* [Task requirements] If a line comes after the one containing "START SHOPIFY TRIAL (276, 2562)", leave it out; copy every line before it, and that line too, exactly as written, starting from the first line of the entries.
* * * * * * *
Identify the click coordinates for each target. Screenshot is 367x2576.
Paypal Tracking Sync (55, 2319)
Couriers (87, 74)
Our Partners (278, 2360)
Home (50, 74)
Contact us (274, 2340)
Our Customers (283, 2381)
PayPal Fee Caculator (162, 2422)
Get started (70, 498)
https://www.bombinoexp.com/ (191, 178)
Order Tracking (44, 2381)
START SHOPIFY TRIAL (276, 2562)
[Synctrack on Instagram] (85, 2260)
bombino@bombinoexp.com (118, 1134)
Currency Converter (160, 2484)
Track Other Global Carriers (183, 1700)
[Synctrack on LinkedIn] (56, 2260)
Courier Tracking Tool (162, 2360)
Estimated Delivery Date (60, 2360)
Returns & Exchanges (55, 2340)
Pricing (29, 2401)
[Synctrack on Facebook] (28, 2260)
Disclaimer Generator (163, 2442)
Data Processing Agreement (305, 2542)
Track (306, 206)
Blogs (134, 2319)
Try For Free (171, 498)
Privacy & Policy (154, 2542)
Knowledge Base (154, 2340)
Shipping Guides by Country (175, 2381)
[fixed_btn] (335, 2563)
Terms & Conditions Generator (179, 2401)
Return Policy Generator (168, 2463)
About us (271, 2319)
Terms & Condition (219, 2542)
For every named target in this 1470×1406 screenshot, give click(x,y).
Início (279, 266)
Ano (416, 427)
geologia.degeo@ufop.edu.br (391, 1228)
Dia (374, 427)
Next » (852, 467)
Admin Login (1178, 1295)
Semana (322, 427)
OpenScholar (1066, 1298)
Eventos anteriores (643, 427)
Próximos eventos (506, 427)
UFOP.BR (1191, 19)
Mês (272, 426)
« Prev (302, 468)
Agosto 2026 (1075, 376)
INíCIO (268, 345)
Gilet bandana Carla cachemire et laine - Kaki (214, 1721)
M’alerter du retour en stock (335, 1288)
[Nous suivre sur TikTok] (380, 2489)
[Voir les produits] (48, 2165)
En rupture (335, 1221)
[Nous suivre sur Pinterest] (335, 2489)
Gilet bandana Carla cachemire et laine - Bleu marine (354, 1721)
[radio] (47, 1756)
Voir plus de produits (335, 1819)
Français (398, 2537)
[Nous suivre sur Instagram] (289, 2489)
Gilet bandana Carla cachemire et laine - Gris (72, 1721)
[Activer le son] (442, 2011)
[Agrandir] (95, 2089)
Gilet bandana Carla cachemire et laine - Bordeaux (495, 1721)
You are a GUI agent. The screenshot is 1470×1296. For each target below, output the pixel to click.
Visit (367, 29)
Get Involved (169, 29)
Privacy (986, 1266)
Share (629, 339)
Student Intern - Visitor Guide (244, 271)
* * * * * * *
* [Answer section]
Identify the click coordinates for each target. Screenshot is 367x2576.
Paypal Tracking Sync (55, 2319)
Couriers (87, 74)
Our Partners (278, 2360)
Home (50, 74)
Contact us (274, 2340)
Our Customers (283, 2381)
PayPal Fee Caculator (162, 2422)
Get started (70, 498)
https://www.bombinoexp.com/ (191, 178)
Order Tracking (44, 2381)
START SHOPIFY TRIAL (276, 2562)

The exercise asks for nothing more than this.